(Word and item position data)
○ ○ ○ ○

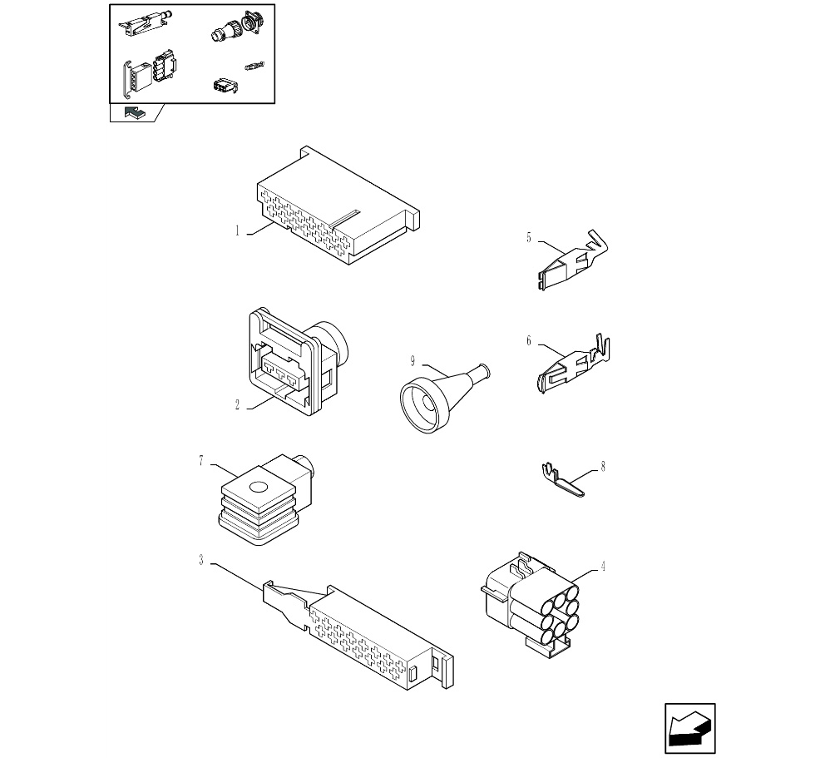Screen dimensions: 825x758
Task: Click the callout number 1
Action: click(237, 231)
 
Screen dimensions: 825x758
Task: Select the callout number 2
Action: click(237, 405)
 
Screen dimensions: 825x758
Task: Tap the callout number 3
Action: click(201, 561)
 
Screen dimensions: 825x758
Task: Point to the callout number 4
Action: click(603, 567)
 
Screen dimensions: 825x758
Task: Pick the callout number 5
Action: click(529, 237)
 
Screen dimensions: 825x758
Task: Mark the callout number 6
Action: click(529, 340)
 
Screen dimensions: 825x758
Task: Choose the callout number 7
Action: click(201, 461)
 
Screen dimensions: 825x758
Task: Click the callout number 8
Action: click(603, 467)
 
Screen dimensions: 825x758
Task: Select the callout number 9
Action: click(412, 361)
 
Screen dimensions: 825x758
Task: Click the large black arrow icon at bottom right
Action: click(689, 728)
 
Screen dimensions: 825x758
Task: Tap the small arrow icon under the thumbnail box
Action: click(134, 112)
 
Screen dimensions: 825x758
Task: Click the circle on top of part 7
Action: click(259, 487)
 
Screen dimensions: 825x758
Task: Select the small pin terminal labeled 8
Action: click(562, 478)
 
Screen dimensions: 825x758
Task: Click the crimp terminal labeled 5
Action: click(573, 259)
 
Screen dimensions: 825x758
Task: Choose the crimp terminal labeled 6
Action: click(574, 363)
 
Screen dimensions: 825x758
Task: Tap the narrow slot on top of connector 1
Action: click(345, 219)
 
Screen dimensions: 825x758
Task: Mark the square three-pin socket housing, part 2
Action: click(299, 362)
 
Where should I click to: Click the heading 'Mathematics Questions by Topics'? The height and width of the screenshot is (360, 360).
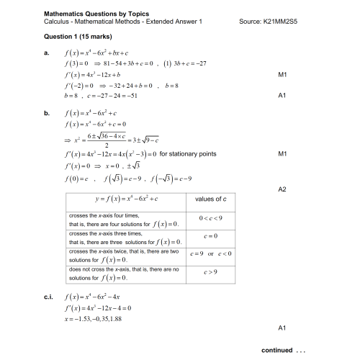(x=94, y=13)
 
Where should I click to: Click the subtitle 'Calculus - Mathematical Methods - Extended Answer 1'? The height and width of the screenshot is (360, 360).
(x=123, y=22)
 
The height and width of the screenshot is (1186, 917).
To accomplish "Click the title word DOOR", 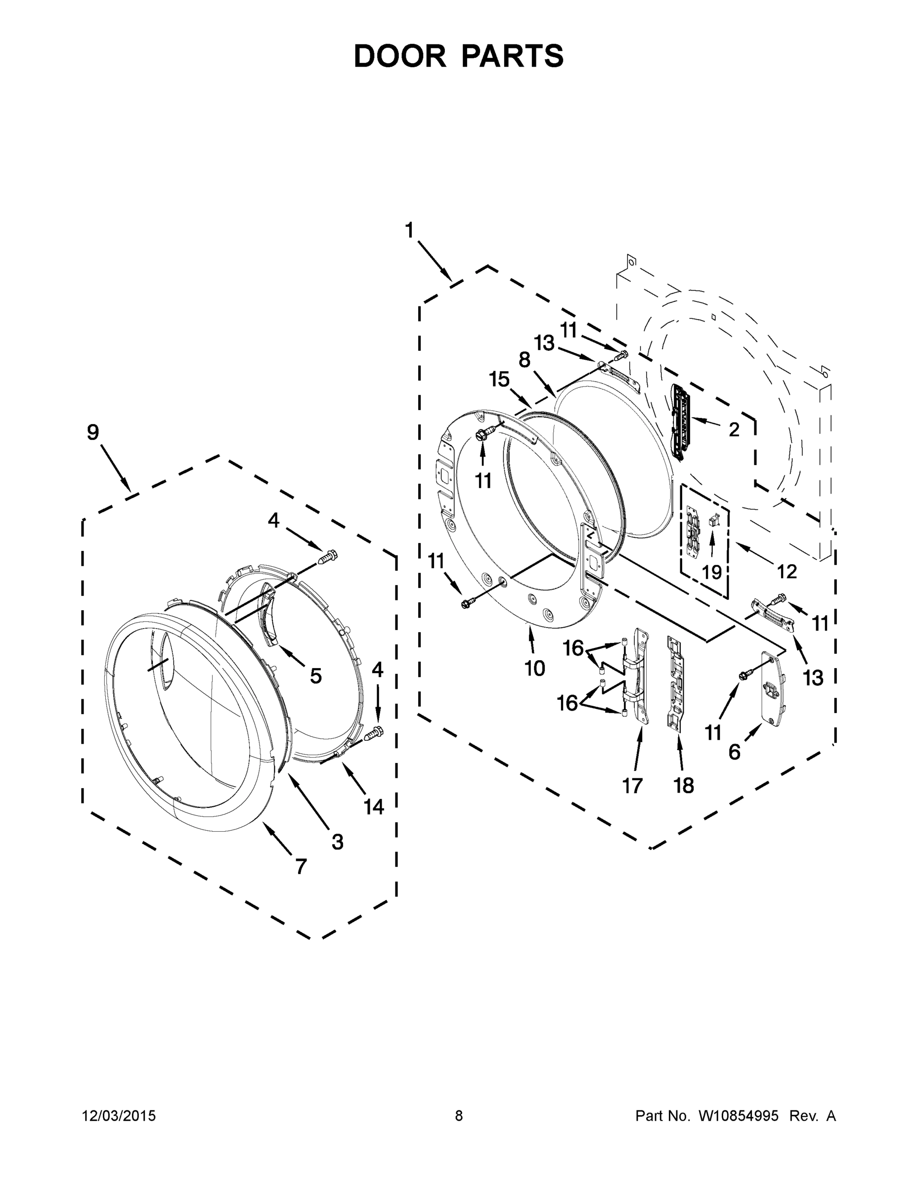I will tap(400, 56).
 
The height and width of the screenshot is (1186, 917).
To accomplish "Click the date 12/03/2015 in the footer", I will tap(119, 1115).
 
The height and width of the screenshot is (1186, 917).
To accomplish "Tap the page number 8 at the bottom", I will tap(459, 1115).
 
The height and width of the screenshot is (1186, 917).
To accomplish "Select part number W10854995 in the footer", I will tap(738, 1115).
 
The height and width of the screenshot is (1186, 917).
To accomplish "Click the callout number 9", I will tap(93, 432).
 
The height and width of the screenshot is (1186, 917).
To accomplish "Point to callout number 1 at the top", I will tap(409, 230).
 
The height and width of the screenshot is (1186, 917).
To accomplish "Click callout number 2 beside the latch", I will tap(734, 429).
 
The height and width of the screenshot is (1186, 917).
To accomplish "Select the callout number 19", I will tap(712, 572).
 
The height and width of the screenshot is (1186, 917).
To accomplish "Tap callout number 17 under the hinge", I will tap(632, 785).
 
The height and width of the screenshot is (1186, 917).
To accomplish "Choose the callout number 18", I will tap(683, 785).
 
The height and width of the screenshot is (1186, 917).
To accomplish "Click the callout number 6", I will tap(734, 752).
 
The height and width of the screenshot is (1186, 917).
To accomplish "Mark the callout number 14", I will tap(374, 807).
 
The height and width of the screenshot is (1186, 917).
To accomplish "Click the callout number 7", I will tap(301, 866).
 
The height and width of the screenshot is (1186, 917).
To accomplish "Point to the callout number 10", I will tap(534, 669).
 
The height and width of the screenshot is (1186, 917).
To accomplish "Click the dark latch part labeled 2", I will tap(679, 422).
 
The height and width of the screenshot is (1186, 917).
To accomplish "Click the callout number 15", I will tap(499, 379).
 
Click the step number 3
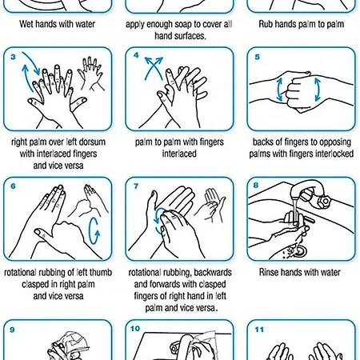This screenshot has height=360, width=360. [13, 57]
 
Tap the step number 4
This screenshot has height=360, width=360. [136, 55]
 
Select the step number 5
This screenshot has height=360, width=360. [257, 57]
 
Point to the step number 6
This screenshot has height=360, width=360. [13, 186]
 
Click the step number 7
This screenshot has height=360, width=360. [136, 186]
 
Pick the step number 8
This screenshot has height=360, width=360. [256, 185]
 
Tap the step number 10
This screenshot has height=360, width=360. [135, 329]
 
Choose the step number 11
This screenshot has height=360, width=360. [259, 330]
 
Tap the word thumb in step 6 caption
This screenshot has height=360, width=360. [101, 273]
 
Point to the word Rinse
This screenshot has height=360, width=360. [269, 272]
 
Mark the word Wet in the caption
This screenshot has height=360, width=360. [26, 24]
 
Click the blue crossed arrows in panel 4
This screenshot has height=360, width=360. [154, 68]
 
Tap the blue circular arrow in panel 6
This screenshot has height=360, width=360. [94, 231]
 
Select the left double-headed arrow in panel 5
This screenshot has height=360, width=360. [279, 90]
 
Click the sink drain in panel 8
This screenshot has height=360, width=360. [300, 251]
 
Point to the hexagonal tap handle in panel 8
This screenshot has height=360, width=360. [324, 200]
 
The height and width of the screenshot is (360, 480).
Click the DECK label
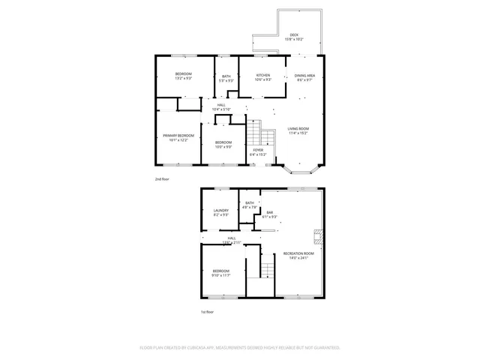295,35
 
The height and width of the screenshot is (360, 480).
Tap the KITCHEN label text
262,75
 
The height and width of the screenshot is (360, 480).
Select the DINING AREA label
304,75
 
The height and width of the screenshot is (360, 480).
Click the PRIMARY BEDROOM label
178,136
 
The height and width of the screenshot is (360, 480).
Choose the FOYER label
258,150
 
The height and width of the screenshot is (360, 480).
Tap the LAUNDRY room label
220,211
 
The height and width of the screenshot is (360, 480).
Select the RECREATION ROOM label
298,254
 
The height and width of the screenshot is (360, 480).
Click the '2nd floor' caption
162,180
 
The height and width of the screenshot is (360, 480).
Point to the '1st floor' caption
206,311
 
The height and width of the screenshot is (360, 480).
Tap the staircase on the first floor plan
266,266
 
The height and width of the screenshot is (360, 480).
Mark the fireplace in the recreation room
317,237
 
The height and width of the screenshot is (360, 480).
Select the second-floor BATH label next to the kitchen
226,76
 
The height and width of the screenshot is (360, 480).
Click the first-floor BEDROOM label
220,271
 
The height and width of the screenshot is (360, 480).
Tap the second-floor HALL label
221,105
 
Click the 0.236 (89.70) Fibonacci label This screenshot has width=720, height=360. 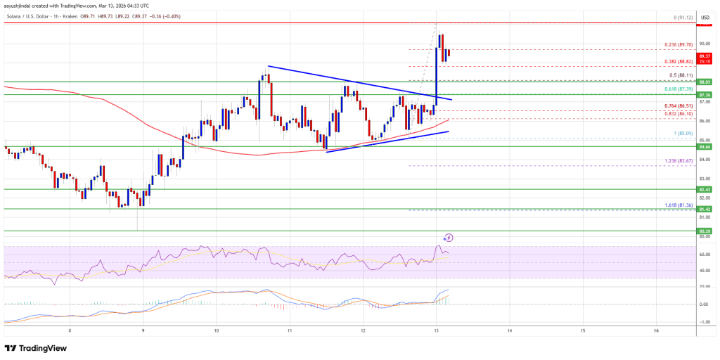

○ ○ ○ ○

> **Task directions**
Show every line of the material above that contains the word "crimp", copying each line in full.

> **Worked answer**
Task: Click the crimp terminal labeled 5
Task: Choose the crimp terminal labeled 6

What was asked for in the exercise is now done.